(Stored records)
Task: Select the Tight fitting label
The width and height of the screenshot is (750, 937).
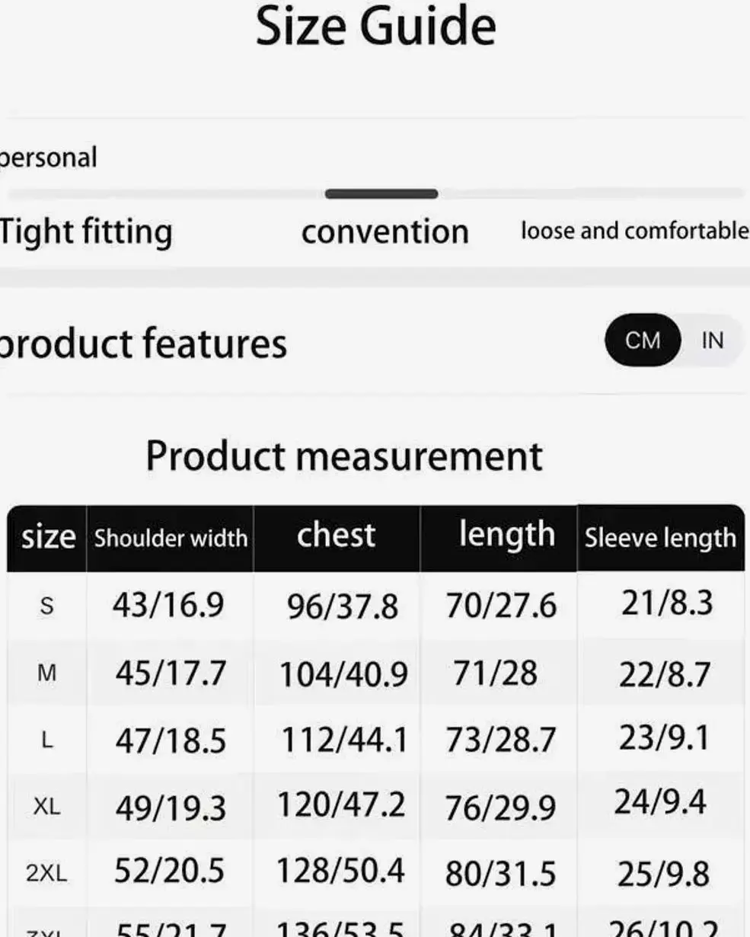Action: pyautogui.click(x=85, y=232)
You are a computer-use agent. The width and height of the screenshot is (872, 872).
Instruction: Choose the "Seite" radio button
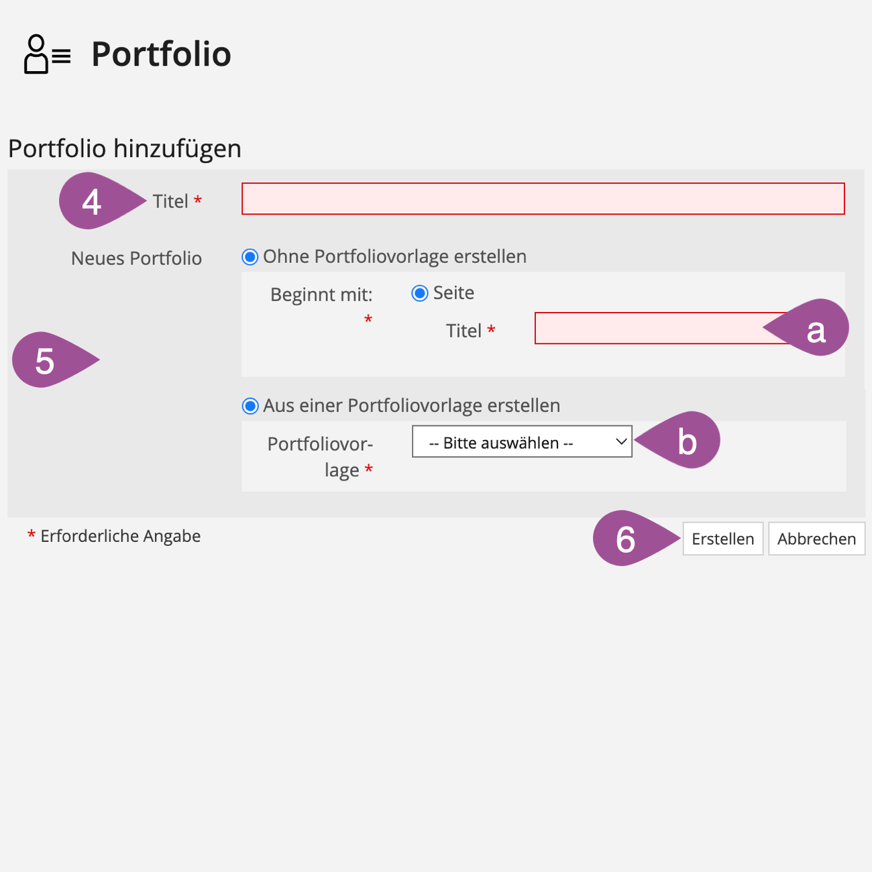(420, 293)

**Work order:** The job here is to retype the data exactly, with no pictures included.

**Task result:**
Task: Select the Tight fitting label
The width and height of the screenshot is (750, 937).
Action: pyautogui.click(x=85, y=232)
You are a computer-use agent. The width and height of the screenshot is (872, 872).
Instruction: Choose the "Seite" radio button
(420, 293)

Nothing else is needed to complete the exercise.